FastMTP: Accelerating LLM Inference with
Enhanced Multi-Token Prediction

Introduction

We present FastMTP, a simple yet effective method that enhances Multi-Token Prediction (MTP) for speculative decoding during inference. Our approach fine-tunes a single MTP head with shared weights across multiple causal draft steps, enabling it to capture longer-range dependencies and achieve higher acceptance rates in speculative decoding. By integrating language-aware vocabulary compression into the MTP head, we further reduce computational overhead during draft generation. Experimental results across diverse benchmarks demonstrate that FastMTP achieves an average of 2.03× speedup compared over vanilla next token prediction while maintaining lossless output quality. With low training cost and seamless integration into existing inference frameworks, FastMTP offers a practical and rapidly deployable solution for accelerating LLM inference.

🌟 For more details, please refer to our technical report.

Speedup comparison of different methods across subtasks, evaluated on a single A10 GPU.

⚙️ Installation

Training Environment

Model training was performed on H20 GPUs with the following environment:

python 3.10
torch 2.7.1+cu128
flash_attn 2.8.2

conda create -n env-3.10 python=3.10 -y
conda activate env-3.10
pip install -r requirements.txt

cd ms-swift-3.6.4
pip install -e .

cd ..
cd transformers-4.54.0
pip install -e .

Evaluation Environment

Evaluation experiments were mainly conducted on a single A10 GPU with the following environment:

python 3.12.11
torch 2.8.0
cuda 12.8

pip install sglang[all]

🚀 Getting Started

Prepare model

Download the corresponding model weights to the model folder.

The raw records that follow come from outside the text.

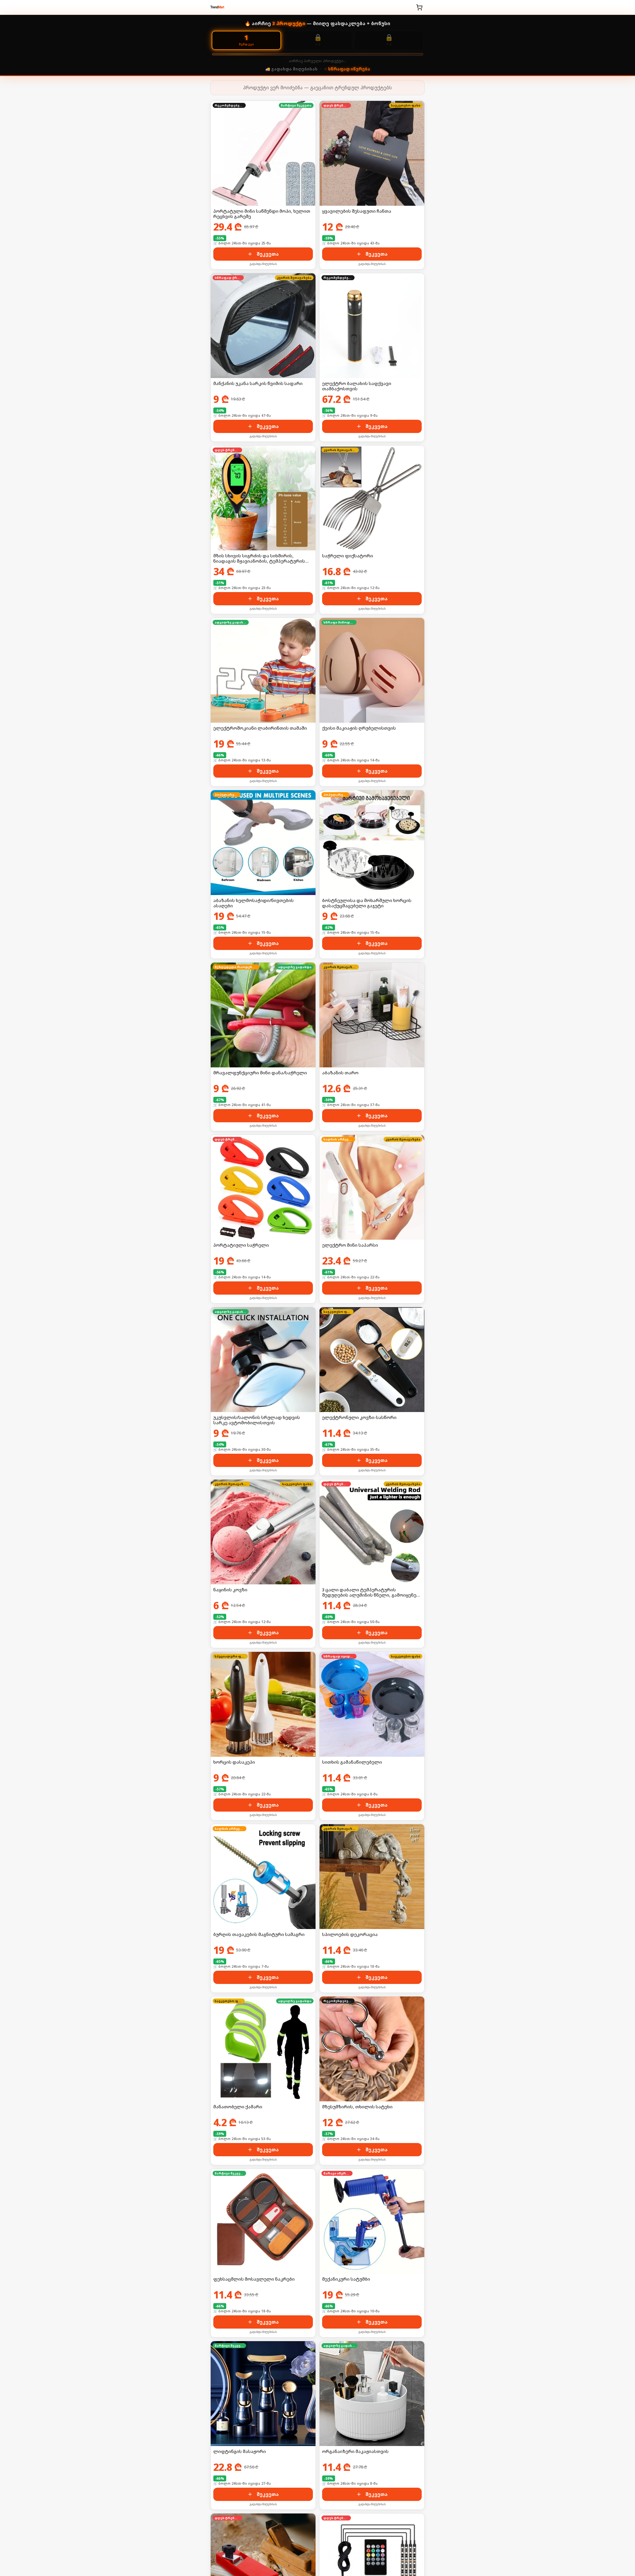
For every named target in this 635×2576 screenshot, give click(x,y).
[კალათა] (419, 7)
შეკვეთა (268, 254)
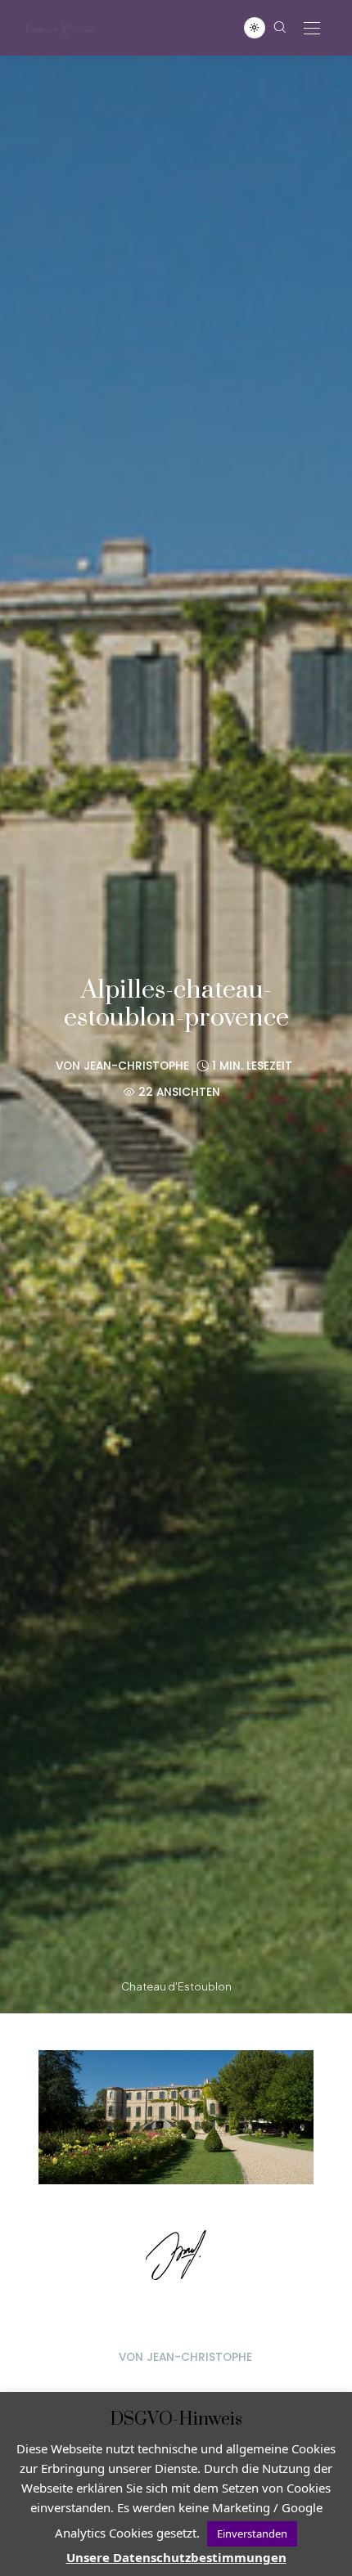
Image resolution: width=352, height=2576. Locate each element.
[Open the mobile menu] (312, 29)
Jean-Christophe (136, 1066)
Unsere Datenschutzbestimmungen (176, 2557)
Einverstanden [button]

# Make sure git-lfs is installed
cd model
git clone https://huggingface.co/XiaomiMiMo/MiMo-7B-RL

# Replace with our customized configuration
cp config.json MiMo-7B-RL/config.json

Launch Training

sh sft.sh

Evaluation

Step 1: Launch a server

Start the server with the following command:

export PYTORCH_CUDA_ALLOC_CONF=expandable_segments:True

python3 -m sglang.launch_server \
        --model-path <model_path> \
        --trust-remote-code \
        --mem-fraction-static 0.7 \
        --max-running-requests 1 \
        --tensor-parallel-size 1 \
        --cuda-graph-max-bs 1 \
        --speculative-algorithm EAGLE \
        --speculative-num-steps 3 \
        --speculative-eagle-topk 1 \
        --speculative-num-draft-tokens 4 \
        --speculative-token-map <freq_map_path>

<model_path>: Path to the model folder
<freq_map_path>: Path to the high-frequency token vocabulary

Note: Use the original config.json in <model_path> for evaluation.

Model weights are available on Huggingface (see here).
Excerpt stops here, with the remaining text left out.